If the intensity is increased, your body will cry out for energy at a quicker rate and of better quality. This better quality energy comes from muscle, ignoring the fat stores. So the idea is to keep the intensity low ish (around 65% of max heart rate) to make sure you are burning fat stores.


----------



## standardflexer (Jul 16, 2008)

Coming back to this what kind of heart rate would 65% of max heart rate be? or does it vary a lot?

Also whats the longest period of time 1 should be doin low intensity cardio after weights?-

while trying to maintain as much muscle as possible


----------



## J55TTC (Nov 2, 2009)

I completely agree with steveo

You should be aiming for a heart rate of around 125-130 for 45 minutes on an empty stomach if you want to burn fat. don't do any more than an hour and you'll hold onto the muscle much better than HIT

Worked an absolute charm when I was cutting

Sent from my iPhone


----------



## Hampy71 (Jan 18, 2011)

standardflexer said:


> Coming back to this what kind of heart rate would 65% of max heart rate be? or does it vary a lot?
> 
> Also whats the longest period of time 1 should be doin low intensity cardio after weights?-
> 
> while trying to maintain as much muscle as possible


I don't do fasted cardio but my post workout cardio is 20 mins at 60-65% which is walking on treadmill at 3.5 with no incline!! My heart rate is around 117 at that and it's working for me.
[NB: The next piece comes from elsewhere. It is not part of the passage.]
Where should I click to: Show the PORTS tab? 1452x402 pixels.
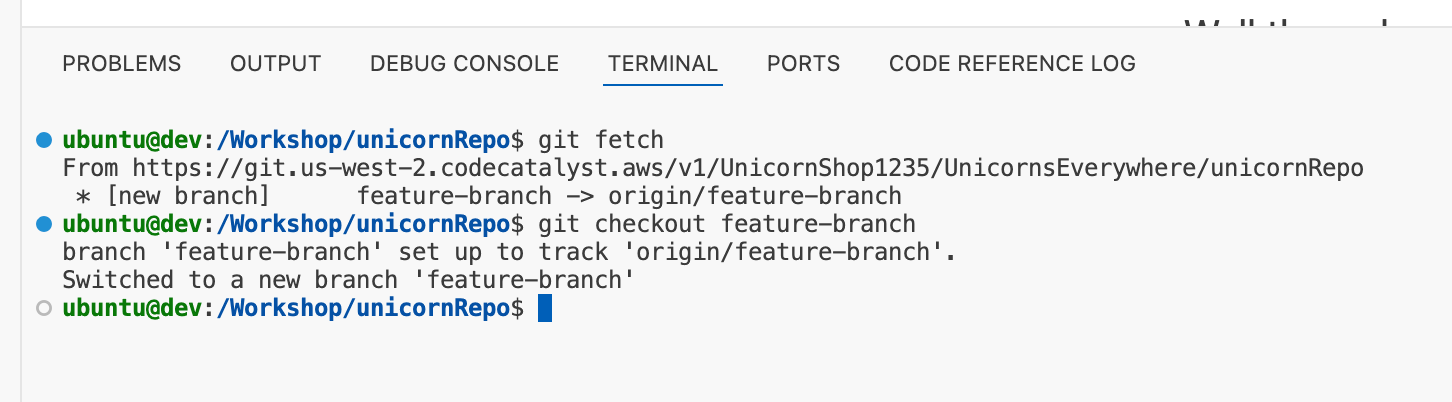click(803, 64)
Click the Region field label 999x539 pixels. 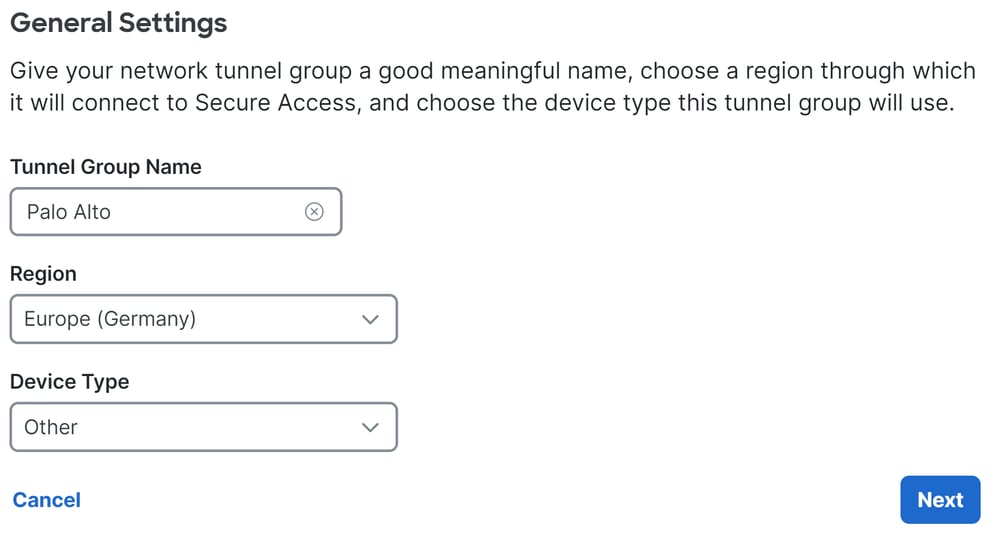(x=43, y=274)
If I try doing bike or cross trainer even on really low resistance I can't keep my heart rate below 130!!


----------



## Thunderstruck (Sep 20, 2010)

Hampy71 said:


> I don't do fasted cardio but my post workout cardio is 20 mins at 60-65% which is walking on treadmill at 3.5 with no incline!! My heart rate is around 117 at that and it's working for me. If I try doing bike or cross trainer even on really low resistance I can't keep my heart rate below 130!!


3.5kph?? that must be like being in a funeral march!! thats not even an amble!:laugh:


----------



## Hampy71 (Jan 18, 2011)

Thunderstruck said:


> 3.5kph?? that must be like being in a funeral march!! thats not even an amble!:laugh:


I agree but that's about the quickest I can go without my heart rate going too high!


----------



## Hampy71 (Jan 18, 2011)

Thunderstruck said:


> 3.5kph?? that must be like being in a funeral march!! thats not even an amble!:laugh:


I don't know for sure but I think it is MPH not KPH.


----------



## Grantewhite (Oct 15, 2010)

Id surgest a routine that works the body for short intense periods (i use this) start with a gentle 5 min warm on ur treadmill, then somthing along these lines:

cross trainer : callorie program 200cal - attempt to complete as fast as you physicaly can.

bike - level 10 for 10 mins keep the rpm over 85 all the time.

row - 1000m explosivly as fast as possible,

stair machine - interval 8mins 30 second work 30 sec rest, rest rate 75 work rate 140 steps per min.

100 sit ups on decline bench (to rest)

skipping rope - 10 mins as many rev's as you can do ( i skip fast so get quite a few in)

then stretch.

A good gauge of work rate I find is how wet your vest is PWO. i reach peak hear rates on these exercises of around 170 sometimes hard to say as the stupid health and safety omiters on the machins tell me heart rate danger slow down lol ( I'LL BE THE JUDGE OF THAT!)

hope this helps grant


----------



## EchoSupplements (Jul 19, 2010)

I find HIIT too damaging on my body to do it regularly, no doubt it works but if it impacts my weights workouts it defeats the point for me!


----------



## JPN (Nov 30, 2010)

I personally think High Intensity Interval Training is the best for cardio. Sprint for a minute, jog for a minute. Do for about 15 to 20 minutes.


----------



## control (Jun 15, 2008)

If you have any weight on you, running is a bitch on the joints and i get ****ing massive calf pumps so i do no running!

6.6 kph at a 4% incline for 35 - 40mins will suffice i do this x2 a day


----------



## stevo99 (Nov 28, 2008)

http://www.notyouraveragefitnesstips.com/best-workout-routines/best-cardio-for-weight-loss-hiit-workout-routine

great article and the routine is good too


----------



## frankthetank80 (Feb 13, 2011)

stevo99 said:


> http://www.notyouraveragefitnesstips.com/best-workout-routines/best-cardio-for-weight-loss-hiit-workout-routine
> 
> great article and the routine is good too


I like that HIIT workout, gonna give that a go tomorrow


----------